* **CONSIGNE DE LA TÂCHE**
Mettez à jour cette liste en recopiant les lignes qui commencent à celle contenant « The width and » et finissent à celle contenant « coord(256,205) ». Remplacez-y « tab » par « window » sans rien modifier d'autre et laissez les images hors de la réponse.

* **ENTRÉES AFFICHÉES**
================================
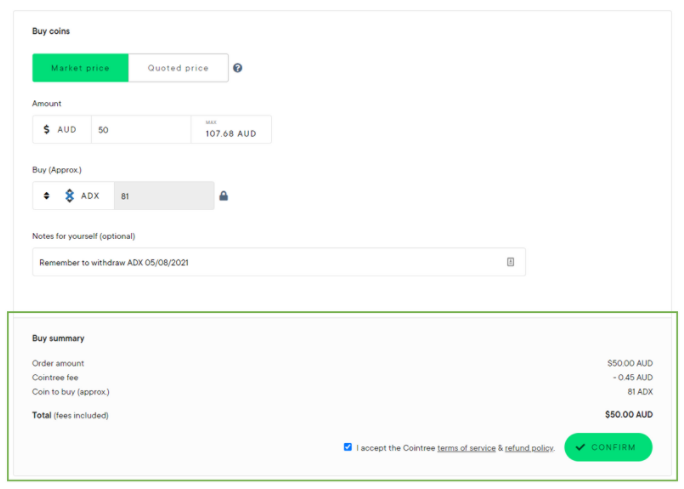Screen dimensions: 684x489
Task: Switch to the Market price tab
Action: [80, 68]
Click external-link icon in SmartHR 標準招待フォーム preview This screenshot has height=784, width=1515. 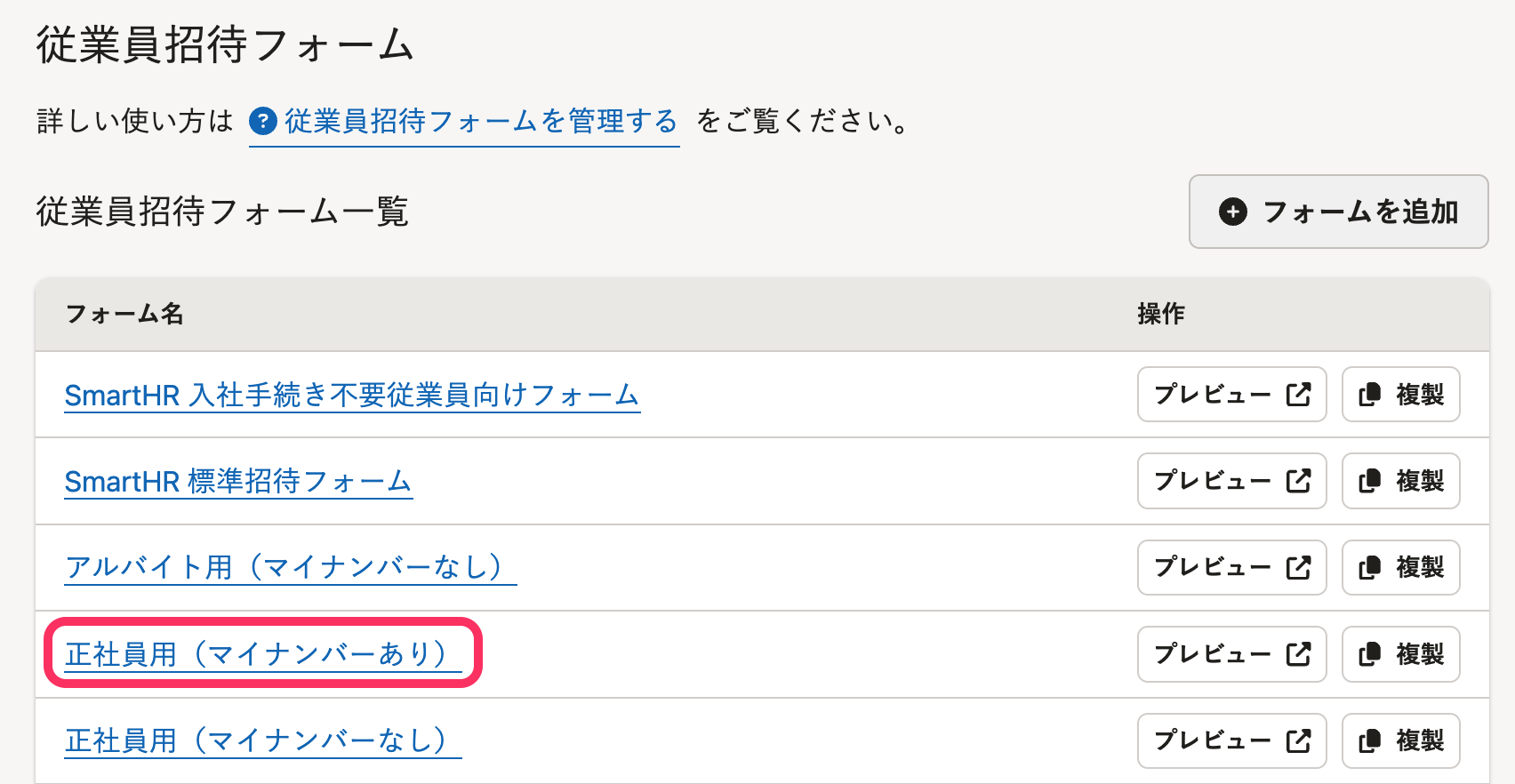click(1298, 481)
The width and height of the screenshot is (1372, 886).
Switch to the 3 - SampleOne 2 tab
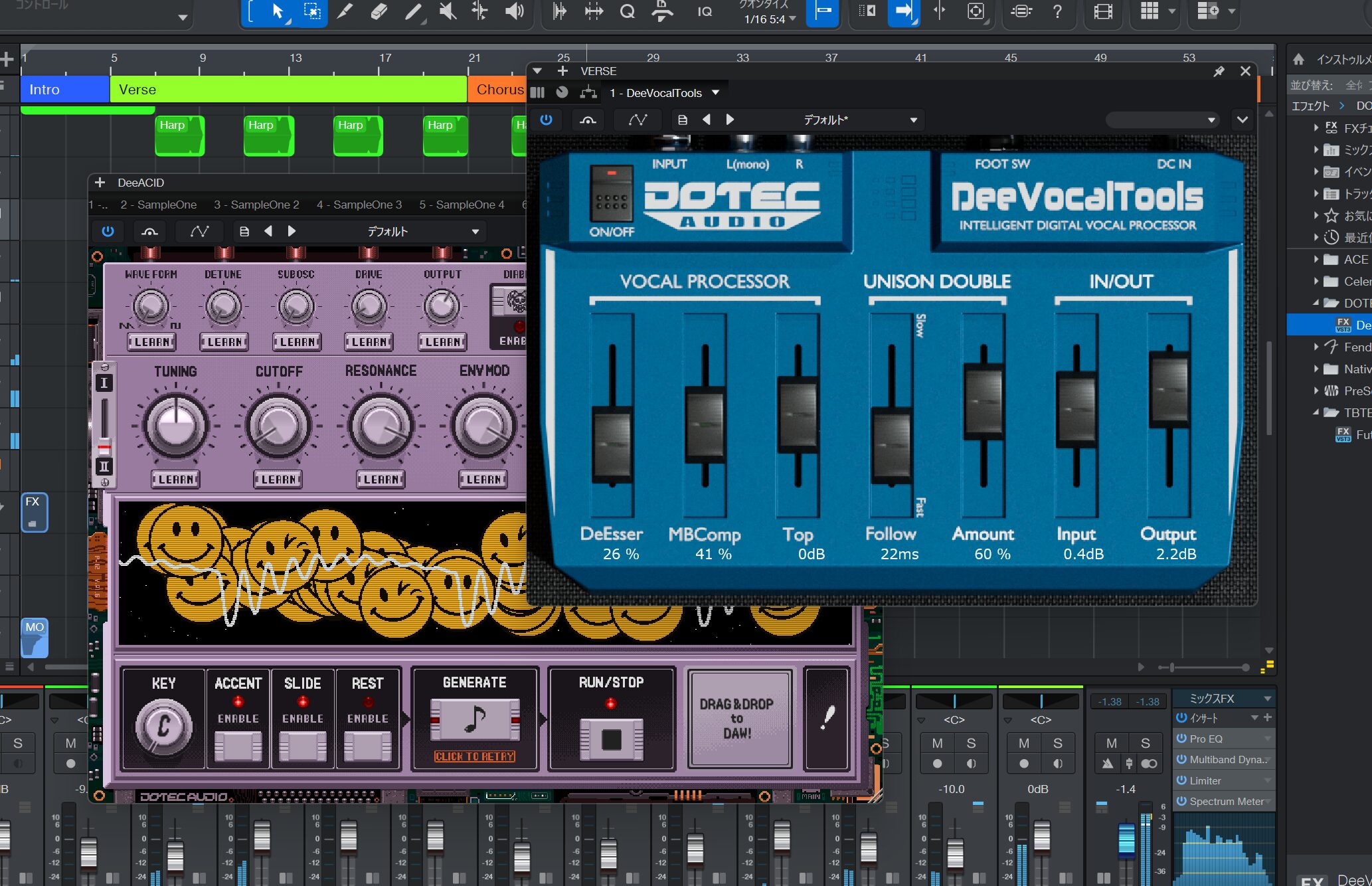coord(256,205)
================================
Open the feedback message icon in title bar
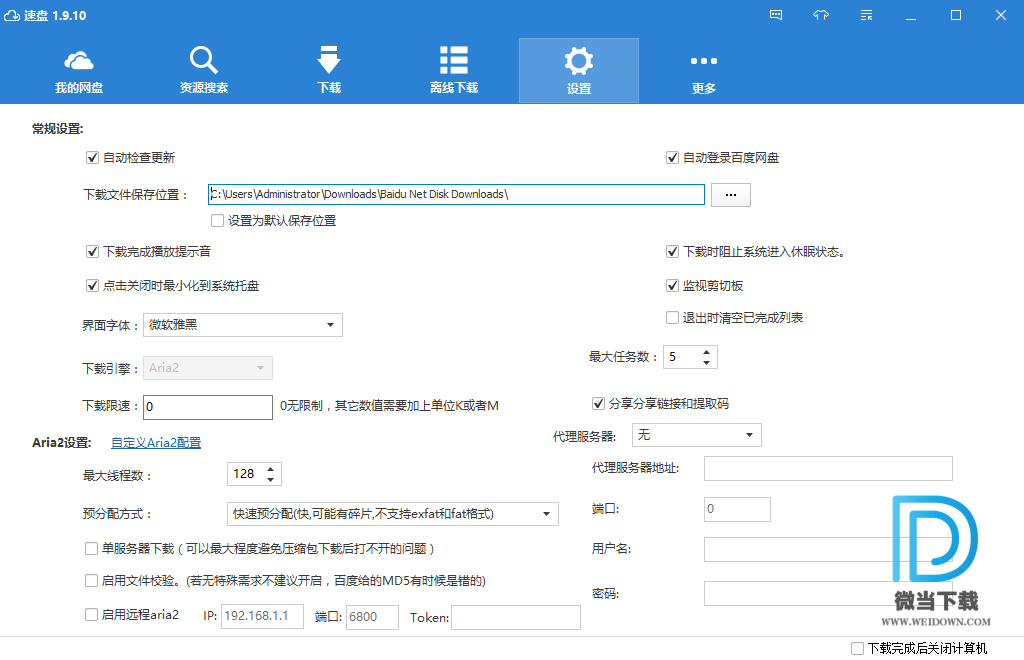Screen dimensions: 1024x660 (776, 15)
================================
* **RÉSULTAT CI-DESSOUS**
The width and height of the screenshot is (1372, 886).
Switch to the 3 - SampleOne 2 window
coord(256,205)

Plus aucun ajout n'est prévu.